**Task goal:** Filter the records for "Given" and keep each line that has it.

========================================

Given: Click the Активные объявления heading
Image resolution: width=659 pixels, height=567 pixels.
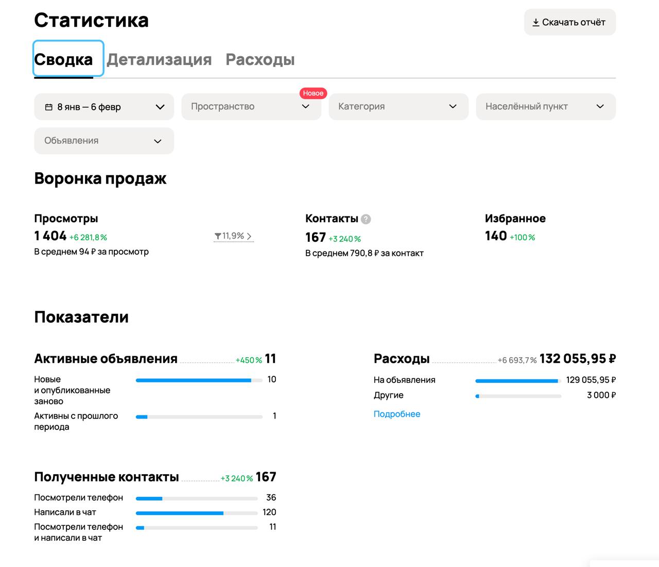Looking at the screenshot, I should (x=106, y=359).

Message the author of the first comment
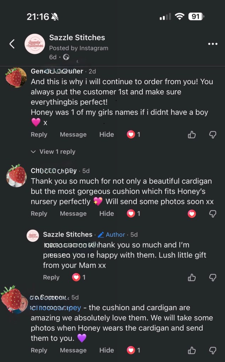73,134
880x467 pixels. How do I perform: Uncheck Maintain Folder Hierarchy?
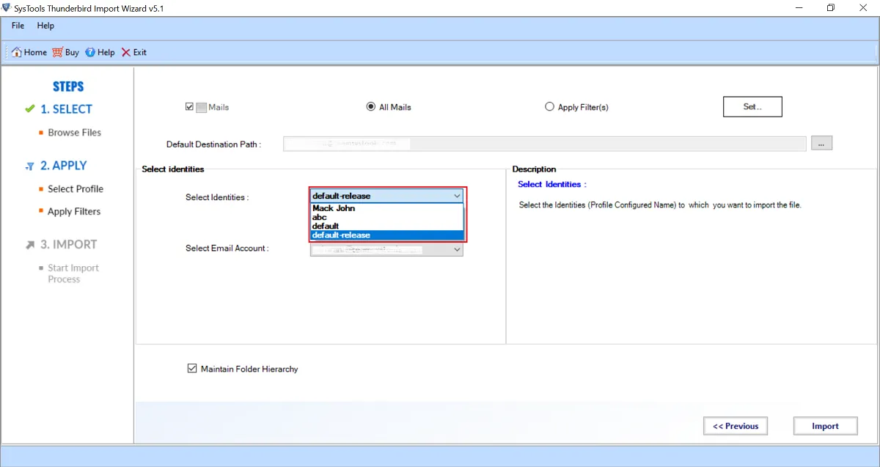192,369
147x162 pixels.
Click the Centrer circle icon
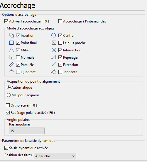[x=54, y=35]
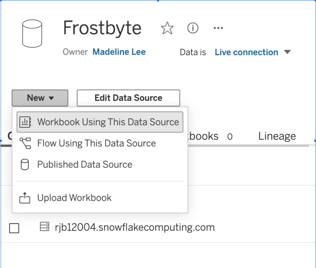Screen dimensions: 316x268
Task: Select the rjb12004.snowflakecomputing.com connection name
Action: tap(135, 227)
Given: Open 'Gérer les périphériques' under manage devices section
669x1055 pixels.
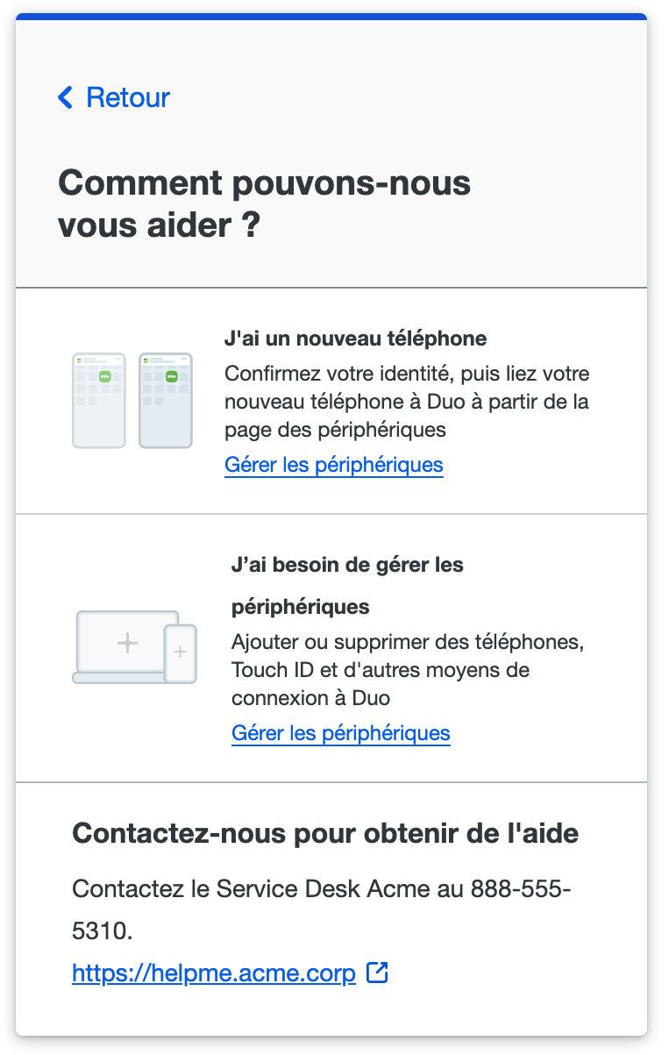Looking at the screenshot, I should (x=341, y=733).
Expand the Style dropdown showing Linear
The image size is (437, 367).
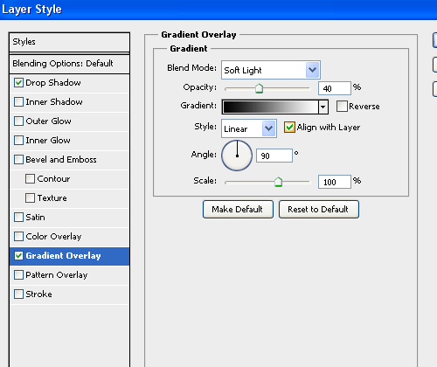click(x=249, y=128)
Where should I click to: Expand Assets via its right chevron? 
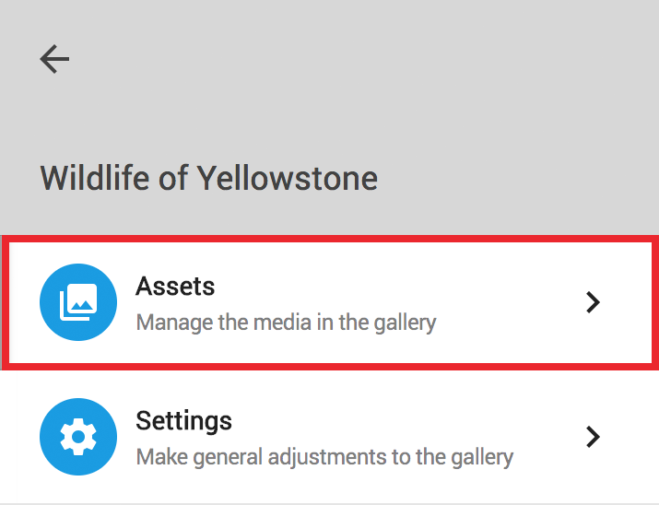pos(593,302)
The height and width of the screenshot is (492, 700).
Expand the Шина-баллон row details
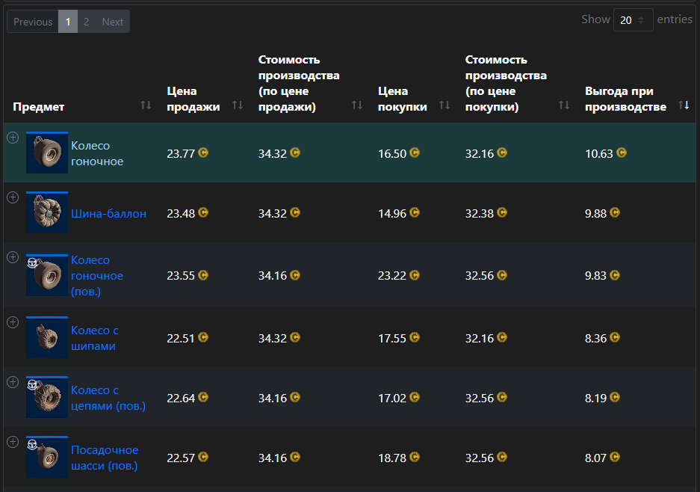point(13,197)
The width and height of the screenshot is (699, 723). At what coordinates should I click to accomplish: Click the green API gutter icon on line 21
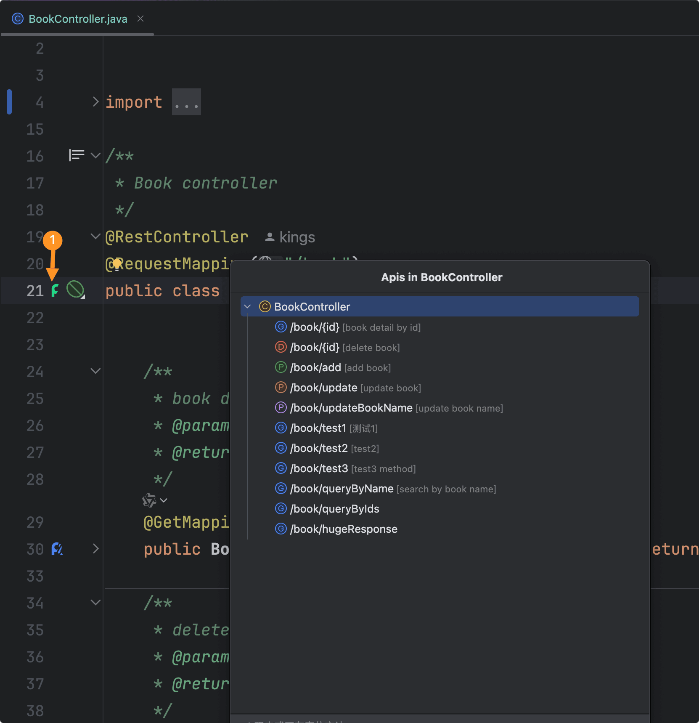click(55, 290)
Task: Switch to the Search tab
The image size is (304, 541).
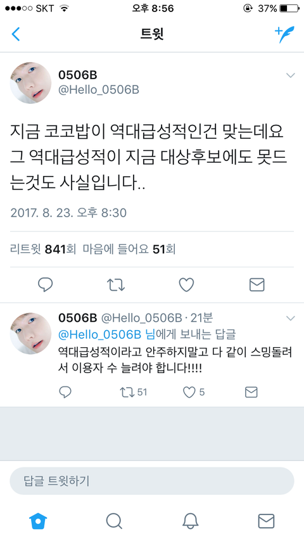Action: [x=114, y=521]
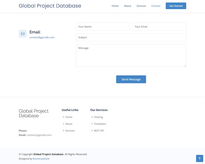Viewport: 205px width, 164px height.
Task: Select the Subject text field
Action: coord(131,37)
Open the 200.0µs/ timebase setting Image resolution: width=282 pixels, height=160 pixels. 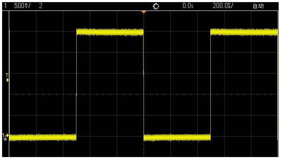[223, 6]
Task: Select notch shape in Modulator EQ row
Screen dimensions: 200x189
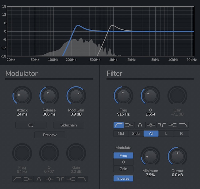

========================================

**Answer box:**
Given: Click the Активные объявления heading
Given: Open 'Gérer les périphériques' under manage devices section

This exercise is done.